## Prompt
List every case in the rent review text below that has its own heading, with its citation.

## Source
What can we deduce from these decisions which together form the precedent base on the issue of upwards/downwards rent reviews on renewal?

  1. The court has a discretion under Section 34(3) to order upwards/downwards reviews.
  2. The court is unlikely to exercise that discretion unless there is evidence that rents can go down as well as up.
  3. The existence of an upwards only rent review in the existing lease is a factor but it is not a determining factor.

In 1992 there were three reported County Court decisions.

Boots the Chemists v Pinkland Limited [1992] 2EGLR98

It is not clear whether or not the existing lease had a rent review as the judge did not comment on this. He considered the decisions in Stylo and Janes but it would appear that Follett was not argued before him. He followed those decisions by giving an upwards/downwards review. Evidence had been provided that rents could go down as well as up and the judge based his decision on the reason that "if it be the case that we are now in the incipient stages of a prolonged bear market then present-day rents will seem exorbitant later in this decade and in the beginning of the next century. As a consequence, fixed rents, or rents which can be only revised upwards, will wreak the same sort of injustice upon tenants as that which has been suffered by landlords in previous decades when leases contained no provision for rent review at all. On the other hand, if the present period of decline in rental values is merely an aberration in a continuing bull market, the landlords will in no way be prejudiced by the inclusion of a provision for the rents to be reviewed downwards as well as upwards."

Blythewood Plant Hire Limited v Spiers Limited [1992] 2EGLR103

The existing lease did not have any rent review provision. Again, the judge did not have the decision in Follett drawn to his attention but he did, in effect, follow it by distinguishing the decision in Janes construing the court's reasoning in that case more narrowly as being based on evidence that a neighbouring development might cause rents to go down and holding that, as there was no such fact applicable here, he did not have to follow it. Instead, he found that an upwards/downwards review would make the landlord's interest more difficult to market and would therefore have an immediate impact on the value of the landlord's interest. It should be noted that the facts of this case were quite unusual because the landlord was in receivership and it was the intention of the receiver to sell. Clearly this was in the mind of the judge in balancing the interests of landlord and tenant.

Amarjee v Barrowfen Properties Limited [1993] 2EGLR133

Again there was no previous rent review and none of the above cases was referred to in the judgement. The judge nevertheless came to the conclusion that there was no reason to reject the tenant's proposal of an upwards/downwards rent review. One of his comments is particularly relevant at the present time. He said that "now that the unthinkable has started to occur, and property prices are falling, I see no reason why upwards/downwards clauses should not be incorporated in leases. They have the obvious merit of fairness..."

## Material
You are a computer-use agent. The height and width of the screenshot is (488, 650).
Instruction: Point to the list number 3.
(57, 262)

## Task response
Boots the Chemists v Pinkland Limited [1992] 2EGLR98
Blythewood Plant Hire Limited v Spiers Limited [1992] 2EGLR103
Amarjee v Barrowfen Properties Limited [1993] 2EGLR133